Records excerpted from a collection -
##############################

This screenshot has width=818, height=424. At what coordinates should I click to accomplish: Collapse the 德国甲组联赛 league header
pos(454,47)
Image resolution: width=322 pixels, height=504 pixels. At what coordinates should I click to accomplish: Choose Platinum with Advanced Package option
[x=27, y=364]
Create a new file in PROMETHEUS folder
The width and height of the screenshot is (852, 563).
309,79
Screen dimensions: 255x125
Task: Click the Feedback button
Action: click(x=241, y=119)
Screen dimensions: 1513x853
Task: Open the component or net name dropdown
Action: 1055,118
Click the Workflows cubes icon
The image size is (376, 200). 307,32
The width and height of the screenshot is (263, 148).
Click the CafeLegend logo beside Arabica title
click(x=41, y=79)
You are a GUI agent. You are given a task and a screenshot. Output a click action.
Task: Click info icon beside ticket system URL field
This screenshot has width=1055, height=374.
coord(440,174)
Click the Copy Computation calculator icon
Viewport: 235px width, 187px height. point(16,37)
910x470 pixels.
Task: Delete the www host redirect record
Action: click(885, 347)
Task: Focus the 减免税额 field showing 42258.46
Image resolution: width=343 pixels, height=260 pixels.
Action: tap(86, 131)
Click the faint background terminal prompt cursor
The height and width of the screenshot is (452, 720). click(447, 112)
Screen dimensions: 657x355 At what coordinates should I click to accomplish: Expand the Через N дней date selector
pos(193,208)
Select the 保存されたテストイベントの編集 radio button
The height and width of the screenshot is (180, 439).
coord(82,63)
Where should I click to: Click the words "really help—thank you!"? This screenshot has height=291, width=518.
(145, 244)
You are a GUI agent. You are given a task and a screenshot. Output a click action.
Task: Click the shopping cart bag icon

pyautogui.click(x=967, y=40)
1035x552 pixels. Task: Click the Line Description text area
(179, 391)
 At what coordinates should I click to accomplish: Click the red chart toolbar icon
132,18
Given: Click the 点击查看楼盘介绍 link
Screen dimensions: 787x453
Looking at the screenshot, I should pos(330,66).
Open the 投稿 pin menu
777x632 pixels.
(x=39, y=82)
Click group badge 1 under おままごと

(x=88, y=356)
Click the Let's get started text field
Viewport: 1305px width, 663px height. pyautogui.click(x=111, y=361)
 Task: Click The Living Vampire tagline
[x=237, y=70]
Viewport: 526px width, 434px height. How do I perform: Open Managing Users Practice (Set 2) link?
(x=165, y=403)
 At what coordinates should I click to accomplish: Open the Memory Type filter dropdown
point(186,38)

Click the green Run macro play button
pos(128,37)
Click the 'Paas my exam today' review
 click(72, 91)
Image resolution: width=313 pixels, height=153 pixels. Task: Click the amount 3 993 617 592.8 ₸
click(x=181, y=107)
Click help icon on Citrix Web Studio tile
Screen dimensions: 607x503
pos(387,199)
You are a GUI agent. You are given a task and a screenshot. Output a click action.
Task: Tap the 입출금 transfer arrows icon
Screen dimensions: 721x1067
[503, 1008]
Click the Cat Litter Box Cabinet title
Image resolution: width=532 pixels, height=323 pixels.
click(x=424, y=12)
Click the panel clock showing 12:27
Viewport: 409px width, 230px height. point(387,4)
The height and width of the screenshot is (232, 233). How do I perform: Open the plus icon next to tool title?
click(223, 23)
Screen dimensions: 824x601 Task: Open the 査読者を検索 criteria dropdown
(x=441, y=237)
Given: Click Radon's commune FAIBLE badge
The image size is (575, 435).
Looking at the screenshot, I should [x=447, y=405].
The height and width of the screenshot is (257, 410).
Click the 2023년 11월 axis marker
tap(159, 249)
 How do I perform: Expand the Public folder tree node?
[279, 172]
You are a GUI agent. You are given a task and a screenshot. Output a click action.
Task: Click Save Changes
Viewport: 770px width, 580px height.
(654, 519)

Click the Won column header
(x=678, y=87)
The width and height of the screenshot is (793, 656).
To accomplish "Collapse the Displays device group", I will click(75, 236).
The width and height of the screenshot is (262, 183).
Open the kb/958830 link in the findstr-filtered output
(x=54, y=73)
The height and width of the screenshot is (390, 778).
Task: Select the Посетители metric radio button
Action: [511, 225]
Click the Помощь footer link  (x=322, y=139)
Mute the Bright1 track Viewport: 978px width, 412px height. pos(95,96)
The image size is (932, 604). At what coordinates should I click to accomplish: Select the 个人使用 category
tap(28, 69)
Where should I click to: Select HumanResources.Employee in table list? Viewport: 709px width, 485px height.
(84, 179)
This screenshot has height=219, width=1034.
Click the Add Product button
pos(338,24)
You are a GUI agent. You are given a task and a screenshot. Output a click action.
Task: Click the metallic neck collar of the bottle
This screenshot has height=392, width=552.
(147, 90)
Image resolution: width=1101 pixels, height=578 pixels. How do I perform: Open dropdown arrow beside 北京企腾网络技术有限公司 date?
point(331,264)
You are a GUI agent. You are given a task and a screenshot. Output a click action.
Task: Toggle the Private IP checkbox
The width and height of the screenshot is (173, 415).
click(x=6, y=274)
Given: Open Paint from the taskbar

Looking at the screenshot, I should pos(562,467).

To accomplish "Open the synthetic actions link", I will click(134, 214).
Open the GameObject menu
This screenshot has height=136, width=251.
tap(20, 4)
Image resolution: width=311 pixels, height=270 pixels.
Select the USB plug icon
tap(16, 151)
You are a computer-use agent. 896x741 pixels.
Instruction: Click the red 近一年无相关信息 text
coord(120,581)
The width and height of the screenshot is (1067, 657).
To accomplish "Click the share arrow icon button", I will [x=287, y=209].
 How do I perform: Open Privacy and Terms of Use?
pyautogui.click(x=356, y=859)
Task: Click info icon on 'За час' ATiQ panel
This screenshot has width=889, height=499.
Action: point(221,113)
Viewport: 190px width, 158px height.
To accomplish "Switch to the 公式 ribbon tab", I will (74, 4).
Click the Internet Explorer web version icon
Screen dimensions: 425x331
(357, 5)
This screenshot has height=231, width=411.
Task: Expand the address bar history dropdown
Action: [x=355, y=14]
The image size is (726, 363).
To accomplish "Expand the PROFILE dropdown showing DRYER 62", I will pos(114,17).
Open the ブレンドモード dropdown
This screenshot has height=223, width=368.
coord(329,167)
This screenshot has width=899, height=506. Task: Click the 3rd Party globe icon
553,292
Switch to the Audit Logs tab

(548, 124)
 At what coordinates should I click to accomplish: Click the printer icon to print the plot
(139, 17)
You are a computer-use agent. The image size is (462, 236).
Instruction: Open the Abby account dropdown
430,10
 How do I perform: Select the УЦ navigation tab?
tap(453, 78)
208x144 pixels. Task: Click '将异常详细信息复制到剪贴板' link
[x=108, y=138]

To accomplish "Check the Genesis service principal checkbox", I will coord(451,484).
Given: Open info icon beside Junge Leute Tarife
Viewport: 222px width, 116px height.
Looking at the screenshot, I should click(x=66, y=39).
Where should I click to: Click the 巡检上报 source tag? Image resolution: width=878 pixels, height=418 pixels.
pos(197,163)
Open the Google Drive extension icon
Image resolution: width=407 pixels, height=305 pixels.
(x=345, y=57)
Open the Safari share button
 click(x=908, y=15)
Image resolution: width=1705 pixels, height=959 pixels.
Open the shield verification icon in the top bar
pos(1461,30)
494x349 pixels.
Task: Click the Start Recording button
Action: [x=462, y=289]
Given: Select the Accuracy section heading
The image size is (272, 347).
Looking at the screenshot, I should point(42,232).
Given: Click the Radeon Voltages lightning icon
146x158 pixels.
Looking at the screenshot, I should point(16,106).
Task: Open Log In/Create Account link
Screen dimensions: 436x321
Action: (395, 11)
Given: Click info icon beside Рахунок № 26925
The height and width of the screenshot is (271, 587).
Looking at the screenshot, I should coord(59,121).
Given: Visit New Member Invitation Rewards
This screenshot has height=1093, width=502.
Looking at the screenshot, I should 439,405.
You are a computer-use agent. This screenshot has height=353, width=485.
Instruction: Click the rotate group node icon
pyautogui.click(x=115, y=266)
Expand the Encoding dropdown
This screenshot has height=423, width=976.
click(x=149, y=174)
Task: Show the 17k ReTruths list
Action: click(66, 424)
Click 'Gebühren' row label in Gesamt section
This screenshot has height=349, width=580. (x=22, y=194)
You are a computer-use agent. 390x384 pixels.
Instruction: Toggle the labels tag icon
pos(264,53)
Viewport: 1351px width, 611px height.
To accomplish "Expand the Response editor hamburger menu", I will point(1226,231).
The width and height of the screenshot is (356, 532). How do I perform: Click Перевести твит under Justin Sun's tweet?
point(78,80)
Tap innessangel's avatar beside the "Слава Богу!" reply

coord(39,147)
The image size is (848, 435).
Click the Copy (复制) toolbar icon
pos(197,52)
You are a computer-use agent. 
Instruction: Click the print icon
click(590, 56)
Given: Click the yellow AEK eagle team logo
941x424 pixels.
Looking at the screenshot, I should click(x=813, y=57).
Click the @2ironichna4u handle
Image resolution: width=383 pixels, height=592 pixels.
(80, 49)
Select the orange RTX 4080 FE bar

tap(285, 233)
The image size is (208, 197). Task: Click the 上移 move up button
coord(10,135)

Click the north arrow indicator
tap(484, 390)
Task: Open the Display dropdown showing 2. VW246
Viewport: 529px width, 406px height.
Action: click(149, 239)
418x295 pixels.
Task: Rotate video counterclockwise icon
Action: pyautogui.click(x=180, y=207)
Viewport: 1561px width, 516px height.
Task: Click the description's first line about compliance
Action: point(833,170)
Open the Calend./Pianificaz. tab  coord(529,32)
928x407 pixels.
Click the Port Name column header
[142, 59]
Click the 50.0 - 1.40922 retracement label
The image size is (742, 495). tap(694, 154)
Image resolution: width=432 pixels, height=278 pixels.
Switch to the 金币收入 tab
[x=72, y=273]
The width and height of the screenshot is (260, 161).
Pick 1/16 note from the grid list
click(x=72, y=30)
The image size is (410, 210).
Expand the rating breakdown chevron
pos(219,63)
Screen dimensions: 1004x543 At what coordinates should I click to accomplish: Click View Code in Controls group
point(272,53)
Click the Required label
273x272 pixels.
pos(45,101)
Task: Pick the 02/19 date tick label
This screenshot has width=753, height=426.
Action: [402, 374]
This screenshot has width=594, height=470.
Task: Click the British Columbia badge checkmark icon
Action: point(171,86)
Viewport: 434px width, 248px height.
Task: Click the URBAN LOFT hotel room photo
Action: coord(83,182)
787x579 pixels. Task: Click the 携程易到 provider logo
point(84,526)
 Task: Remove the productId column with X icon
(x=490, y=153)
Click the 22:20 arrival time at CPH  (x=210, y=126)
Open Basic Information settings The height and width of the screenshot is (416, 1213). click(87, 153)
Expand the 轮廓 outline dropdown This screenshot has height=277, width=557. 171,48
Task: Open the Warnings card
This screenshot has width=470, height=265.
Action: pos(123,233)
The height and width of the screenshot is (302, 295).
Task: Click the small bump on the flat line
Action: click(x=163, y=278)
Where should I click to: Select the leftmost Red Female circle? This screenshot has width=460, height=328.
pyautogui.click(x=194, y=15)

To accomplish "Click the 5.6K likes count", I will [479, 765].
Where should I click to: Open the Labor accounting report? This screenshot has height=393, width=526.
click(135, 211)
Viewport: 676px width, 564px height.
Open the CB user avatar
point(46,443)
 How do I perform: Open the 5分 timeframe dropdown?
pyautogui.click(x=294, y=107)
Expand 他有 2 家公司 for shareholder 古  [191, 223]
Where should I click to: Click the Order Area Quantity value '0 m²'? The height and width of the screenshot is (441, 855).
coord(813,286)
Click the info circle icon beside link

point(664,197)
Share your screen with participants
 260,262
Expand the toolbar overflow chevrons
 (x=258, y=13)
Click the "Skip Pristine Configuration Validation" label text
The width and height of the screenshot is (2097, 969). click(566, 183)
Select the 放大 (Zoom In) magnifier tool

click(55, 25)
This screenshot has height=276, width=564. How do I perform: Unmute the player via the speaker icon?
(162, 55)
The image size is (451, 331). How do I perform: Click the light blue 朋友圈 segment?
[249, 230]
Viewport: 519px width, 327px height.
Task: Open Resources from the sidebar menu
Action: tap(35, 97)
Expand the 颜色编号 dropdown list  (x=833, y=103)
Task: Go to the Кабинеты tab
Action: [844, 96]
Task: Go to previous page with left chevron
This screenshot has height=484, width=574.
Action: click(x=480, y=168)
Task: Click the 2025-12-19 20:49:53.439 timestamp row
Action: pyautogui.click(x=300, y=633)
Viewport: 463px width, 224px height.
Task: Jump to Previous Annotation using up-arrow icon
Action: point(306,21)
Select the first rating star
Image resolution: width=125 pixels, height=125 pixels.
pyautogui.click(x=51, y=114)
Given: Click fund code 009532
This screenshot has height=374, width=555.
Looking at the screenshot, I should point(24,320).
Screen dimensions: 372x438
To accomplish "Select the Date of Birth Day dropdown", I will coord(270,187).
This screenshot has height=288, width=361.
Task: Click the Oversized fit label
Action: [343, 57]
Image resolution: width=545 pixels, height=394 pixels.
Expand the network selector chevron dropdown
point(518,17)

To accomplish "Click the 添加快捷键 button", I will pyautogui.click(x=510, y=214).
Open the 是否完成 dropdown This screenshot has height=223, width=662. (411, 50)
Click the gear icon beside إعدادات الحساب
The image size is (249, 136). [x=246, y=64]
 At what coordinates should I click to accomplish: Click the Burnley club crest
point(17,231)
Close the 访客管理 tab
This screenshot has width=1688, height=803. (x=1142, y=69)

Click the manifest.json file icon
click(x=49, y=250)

##############################

Task goal -
Look above for the line with "Click the Internet Explorer web version icon"; retype exactly that line, every line after it up to the line with "You are a computer-use agent. The", and that line too, nothing else.

Output for this task -
Click the Internet Explorer web version icon
Screen dimensions: 425x331
(357, 5)
This screenshot has height=231, width=411.
Task: Expand the address bar history dropdown
Action: [x=355, y=14]
The image size is (726, 363).
To accomplish "Expand the PROFILE dropdown showing DRYER 62", I will pos(114,17).
Open the ブレンドモード dropdown
This screenshot has height=223, width=368.
coord(329,167)
This screenshot has width=899, height=506. Task: Click the 3rd Party globe icon
553,292
Switch to the Audit Logs tab

(548, 124)
 At what coordinates should I click to accomplish: Click the printer icon to print the plot
(139, 17)
You are a computer-use agent. The image size is (462, 236).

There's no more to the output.